Guerre dans la civilisation

(L’apocalypse au temps de Facebook)

Serge Quadruppani - paru dans lundimatin#39, le 9 décembre 2015

Donc, pour peu qu’on ait regardé des écrans, on a été assailli d’armes et de larmes. Les sentiments mélangés devant le spectacle de guerriers étatiques surarmés s’agitant dans la lueur des gyrophares alternaient avec le chagrin des chiffres qui augmentaient, des embrassades éplorées, des témoignages hallucinées, plus tard des autels improvisés.
C’est une victoire incontestable de la terreur que de nous avoir placés, ne fût-ce qu’un moment, dans une situation où on ne pouvait que souhaiter que les flics fassent vite leur boulot de tueurs en tuant les tueurs djihadistes. C’est toujours une défaite, qu’il faut bien reconnaître, quand on en est à remettre le sort de ceux qu’on aime ou pour qui on sympathise, entre les mains des forces d’un ordre mortifère.
Quant au chagrin…

Les maîtres de nos affects

Comme nous l’avons déjà dit en janvier [1] , il faut savoir se laisser submerger par l’émotion. Une fois encore, ceux qui n’ont pas eu envie de pleurer en voyant les photos des massacrés du 13 novembre sont mal équipés pour affronter l’injonction à « ne pas expliquer », telle qu’elle est martelée par le premier ministre et le bataillon des éditocrates casqués. C’est en tant que sujets sensibles autant que rationnels que nous pouvons résister à leur discours de guerre, d’une guerre à front de taureau excluant la réflexion au nom de l’indignation morale et de l’efficacité. L’empathie pour les victimes rend d’autant plus insupportable la récupération de leur mort par une dramaturgie patriotique et guerrière. Le discours officiel et médiatique indifférencie les assassinés dans une icône générationnelle qui efface leurs singularités et tout ce qui, chez eux, pourrait résister à ce qu’on fait désormais en leur nom, assignations à résidence et bombardements compris. Comment croire, par exemple, que cette évolution aurait plu à Mathieu Giroud, géographe, qui critiquait les politiques publiques et la poudre aux yeux de la « mixité sociale » accompagnant l’embourgeoisement des quartiers populaires ? Comment savoir si Lola, 17 ans, n’aurait pas été d’accord avec son père qui a refusé d’assister à la cérémonie des invalides et écrit : « Le divorce entre les français et leurs dirigeants est accompli, le contrat social est rompu, le gouffre entre le peuple et les élites est béant. Les atteintes importantes aux libertés publiques, votées avec empressement par l’Assemblée Nationale, ne régleront rien » ? Combien d’entre eux auraient été agacés par tel commentaire à un article du New York Times qui a tant plu sur les réseaux et à France Culture et qui, comme le dit très bien Jérôme Ferrari, compile « les clichés les plus grotesques sur la France » en véhiculant l’idée que si ce pays a été attaqué c’est principalement parce qu’il est celui de l’odeur du pain chaud et des femmes en robe courte ?

Quelques entrées
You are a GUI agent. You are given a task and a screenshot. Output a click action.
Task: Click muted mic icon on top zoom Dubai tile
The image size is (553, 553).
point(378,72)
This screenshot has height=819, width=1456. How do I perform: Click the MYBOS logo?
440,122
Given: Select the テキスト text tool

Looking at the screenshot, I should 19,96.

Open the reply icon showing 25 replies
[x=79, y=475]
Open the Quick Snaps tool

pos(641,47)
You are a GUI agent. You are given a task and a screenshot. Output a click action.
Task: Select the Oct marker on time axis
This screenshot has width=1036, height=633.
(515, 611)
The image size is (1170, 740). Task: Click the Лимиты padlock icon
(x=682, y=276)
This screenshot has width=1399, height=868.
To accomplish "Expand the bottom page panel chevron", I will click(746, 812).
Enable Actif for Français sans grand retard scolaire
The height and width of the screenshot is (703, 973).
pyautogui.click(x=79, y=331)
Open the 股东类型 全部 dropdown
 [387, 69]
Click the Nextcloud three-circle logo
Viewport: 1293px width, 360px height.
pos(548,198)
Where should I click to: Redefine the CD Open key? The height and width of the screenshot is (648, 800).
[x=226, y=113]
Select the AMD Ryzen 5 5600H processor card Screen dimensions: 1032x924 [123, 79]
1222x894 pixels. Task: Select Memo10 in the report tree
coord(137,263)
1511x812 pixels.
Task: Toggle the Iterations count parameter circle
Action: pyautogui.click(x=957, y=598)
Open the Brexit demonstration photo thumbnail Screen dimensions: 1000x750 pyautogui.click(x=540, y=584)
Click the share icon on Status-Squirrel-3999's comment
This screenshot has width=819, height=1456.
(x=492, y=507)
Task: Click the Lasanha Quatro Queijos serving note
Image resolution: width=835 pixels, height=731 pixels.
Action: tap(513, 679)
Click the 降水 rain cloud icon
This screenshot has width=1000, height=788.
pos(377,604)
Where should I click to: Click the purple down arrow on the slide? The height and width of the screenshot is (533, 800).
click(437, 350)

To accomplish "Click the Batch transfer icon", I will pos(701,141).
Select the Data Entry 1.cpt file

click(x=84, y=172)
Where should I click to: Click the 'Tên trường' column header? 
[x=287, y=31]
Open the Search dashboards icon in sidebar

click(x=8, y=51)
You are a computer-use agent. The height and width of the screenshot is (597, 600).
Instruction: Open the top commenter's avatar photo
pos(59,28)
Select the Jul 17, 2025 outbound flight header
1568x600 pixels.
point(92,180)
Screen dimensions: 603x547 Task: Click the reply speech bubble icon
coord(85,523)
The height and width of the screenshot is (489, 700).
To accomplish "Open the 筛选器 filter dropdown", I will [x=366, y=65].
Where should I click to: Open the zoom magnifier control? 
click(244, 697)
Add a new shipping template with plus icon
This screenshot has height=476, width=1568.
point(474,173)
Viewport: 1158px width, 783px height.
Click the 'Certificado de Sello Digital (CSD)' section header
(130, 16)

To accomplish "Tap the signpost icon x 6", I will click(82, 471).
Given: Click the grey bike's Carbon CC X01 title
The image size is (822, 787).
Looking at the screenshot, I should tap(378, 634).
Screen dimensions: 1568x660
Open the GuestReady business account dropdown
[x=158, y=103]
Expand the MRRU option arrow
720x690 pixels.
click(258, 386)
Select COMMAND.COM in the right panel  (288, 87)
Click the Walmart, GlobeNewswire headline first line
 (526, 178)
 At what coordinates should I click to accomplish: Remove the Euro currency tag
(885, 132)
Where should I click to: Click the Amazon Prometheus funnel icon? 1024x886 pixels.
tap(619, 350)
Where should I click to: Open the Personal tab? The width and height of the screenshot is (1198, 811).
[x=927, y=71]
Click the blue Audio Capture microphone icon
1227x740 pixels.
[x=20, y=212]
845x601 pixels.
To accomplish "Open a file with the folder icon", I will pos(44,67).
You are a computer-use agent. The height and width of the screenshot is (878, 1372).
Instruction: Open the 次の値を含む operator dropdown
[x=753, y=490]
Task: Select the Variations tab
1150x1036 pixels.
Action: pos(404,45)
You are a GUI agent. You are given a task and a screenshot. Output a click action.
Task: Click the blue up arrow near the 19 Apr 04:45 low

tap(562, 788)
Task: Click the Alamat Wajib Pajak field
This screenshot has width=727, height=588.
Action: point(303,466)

À faire>
[A] Selon le texte de la page, quel métier exerçait Mathieu Giroud ?
[B] Relevez toutes les personnes désignées par leur nom dans le texte de la page.

Réponses par consigne>
[A] Il était géographe.

[B] Serge Quadruppani, Mathieu Giroud, Lola, Jérôme Ferrari